* Try it
Repeat the entire listing exactly.

### Excerpted data ###

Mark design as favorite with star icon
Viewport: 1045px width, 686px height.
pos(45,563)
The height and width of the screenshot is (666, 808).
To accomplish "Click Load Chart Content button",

###

* Response
Mark design as favorite with star icon
Viewport: 1045px width, 686px height.
pos(45,563)
The height and width of the screenshot is (666, 808).
To accomplish "Click Load Chart Content button",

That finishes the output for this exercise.